Bresnan Communications was an American cable television provider formed by William Bresnan in 1984. It originally operated cable systems on Michigan's Upper Peninsula. Over the next fourteen years, its operations spread to Minnesota Wisconsin, Mississippi and Georgia. In 1994, the company added international operations in Chile and Poland, with the creation of Bresnan International Partners.

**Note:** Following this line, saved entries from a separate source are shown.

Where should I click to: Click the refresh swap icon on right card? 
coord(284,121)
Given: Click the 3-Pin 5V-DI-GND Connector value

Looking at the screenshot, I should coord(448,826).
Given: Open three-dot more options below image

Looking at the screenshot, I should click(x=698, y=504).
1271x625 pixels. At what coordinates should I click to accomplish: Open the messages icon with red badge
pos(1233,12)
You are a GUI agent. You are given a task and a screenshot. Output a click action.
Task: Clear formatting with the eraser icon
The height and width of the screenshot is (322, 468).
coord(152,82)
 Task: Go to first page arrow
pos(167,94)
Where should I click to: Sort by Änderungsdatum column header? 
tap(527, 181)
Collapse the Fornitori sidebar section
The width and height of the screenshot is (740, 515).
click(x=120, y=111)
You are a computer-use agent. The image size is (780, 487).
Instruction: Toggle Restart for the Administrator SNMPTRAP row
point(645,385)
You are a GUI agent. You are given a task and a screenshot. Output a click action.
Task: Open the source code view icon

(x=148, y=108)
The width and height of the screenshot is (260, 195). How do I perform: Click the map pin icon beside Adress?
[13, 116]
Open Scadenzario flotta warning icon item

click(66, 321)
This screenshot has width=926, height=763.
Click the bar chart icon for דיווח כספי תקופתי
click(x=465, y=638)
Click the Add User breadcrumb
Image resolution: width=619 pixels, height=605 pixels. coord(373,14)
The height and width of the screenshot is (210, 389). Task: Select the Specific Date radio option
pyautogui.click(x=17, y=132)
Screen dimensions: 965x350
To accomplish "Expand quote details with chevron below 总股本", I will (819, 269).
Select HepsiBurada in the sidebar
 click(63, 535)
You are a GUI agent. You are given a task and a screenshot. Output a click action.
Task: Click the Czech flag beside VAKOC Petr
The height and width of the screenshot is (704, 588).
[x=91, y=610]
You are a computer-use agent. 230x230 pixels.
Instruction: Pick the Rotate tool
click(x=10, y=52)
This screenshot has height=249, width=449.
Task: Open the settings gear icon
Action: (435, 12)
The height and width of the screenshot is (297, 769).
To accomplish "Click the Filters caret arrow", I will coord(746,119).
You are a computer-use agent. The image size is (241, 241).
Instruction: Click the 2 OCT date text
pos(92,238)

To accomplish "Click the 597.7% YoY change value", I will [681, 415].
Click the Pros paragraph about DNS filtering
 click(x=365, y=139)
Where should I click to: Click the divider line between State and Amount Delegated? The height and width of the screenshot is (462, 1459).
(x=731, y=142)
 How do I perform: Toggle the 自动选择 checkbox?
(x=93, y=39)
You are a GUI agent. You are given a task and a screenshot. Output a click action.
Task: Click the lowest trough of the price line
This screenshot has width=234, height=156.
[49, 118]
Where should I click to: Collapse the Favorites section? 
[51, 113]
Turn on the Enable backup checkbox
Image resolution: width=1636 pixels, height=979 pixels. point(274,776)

The company reached 400,000 subscribers after purchasing systems from TCI. When AT&T acquired TCI, Bresnan began to consider an IPO. Before that could occur, Paul Allen's Charter Communications made an offer, and purchased Bresnan's U.S. cable systems for $3.1 billion, organizing them under Charter Communications' umbrella.

Bresnan re-entered the cable business in April 2002, with the $735 million purchase of former AT&T Broadband Rocky Mountain systems from Comcast. The acquisition included some 300,000 subscribers in Montana, Wyoming, Utah and Colorado.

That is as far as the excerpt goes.